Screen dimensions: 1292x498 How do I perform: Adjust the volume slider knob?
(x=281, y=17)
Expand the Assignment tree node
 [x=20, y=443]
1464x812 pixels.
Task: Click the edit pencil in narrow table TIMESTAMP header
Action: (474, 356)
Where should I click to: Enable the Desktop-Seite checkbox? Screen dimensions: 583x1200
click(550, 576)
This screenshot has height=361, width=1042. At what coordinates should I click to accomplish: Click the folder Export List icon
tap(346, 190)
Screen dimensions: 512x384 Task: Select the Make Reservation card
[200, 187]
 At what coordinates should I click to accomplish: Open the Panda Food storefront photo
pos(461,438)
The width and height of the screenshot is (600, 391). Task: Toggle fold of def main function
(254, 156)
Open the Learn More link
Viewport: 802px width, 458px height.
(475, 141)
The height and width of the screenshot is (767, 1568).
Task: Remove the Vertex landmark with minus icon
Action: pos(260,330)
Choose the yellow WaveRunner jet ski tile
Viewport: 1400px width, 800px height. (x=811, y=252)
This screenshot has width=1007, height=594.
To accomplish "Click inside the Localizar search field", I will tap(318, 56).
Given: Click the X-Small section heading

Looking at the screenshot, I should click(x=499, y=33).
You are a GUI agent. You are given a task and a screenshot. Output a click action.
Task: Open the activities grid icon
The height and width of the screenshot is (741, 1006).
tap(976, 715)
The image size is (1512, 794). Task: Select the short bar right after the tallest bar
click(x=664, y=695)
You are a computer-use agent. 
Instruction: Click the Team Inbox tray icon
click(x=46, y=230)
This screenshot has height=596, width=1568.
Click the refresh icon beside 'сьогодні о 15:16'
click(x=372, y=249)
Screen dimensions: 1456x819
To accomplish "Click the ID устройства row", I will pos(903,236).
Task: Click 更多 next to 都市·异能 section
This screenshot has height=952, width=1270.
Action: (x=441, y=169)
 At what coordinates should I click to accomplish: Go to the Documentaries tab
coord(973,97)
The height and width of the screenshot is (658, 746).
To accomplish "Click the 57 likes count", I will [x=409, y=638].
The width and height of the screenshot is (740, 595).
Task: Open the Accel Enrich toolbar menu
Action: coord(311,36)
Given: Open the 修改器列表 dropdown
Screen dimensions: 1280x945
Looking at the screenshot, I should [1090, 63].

Work instructions: Write out the entries as a numbered list, skipping any blank lines, starting with the line that contains "Screen dimensions: 1456x819" and going on through the end of the entries.

Solution to the problem:
1. Screen dimensions: 1456x819
2. To accomplish "Click the ID устройства row", I will pos(903,236).
3. Task: Click 更多 next to 都市·异能 section
4. This screenshot has height=952, width=1270.
5. Action: (x=441, y=169)
6.  At what coordinates should I click to accomplish: Go to the Documentaries tab
7. coord(973,97)
8. The height and width of the screenshot is (658, 746).
9. To accomplish "Click the 57 likes count", I will [x=409, y=638].
10. The width and height of the screenshot is (740, 595).
11. Task: Open the Accel Enrich toolbar menu
12. Action: coord(311,36)
13. Given: Open the 修改器列表 dropdown
14. Screen dimensions: 1280x945
15. Looking at the screenshot, I should [1090, 63].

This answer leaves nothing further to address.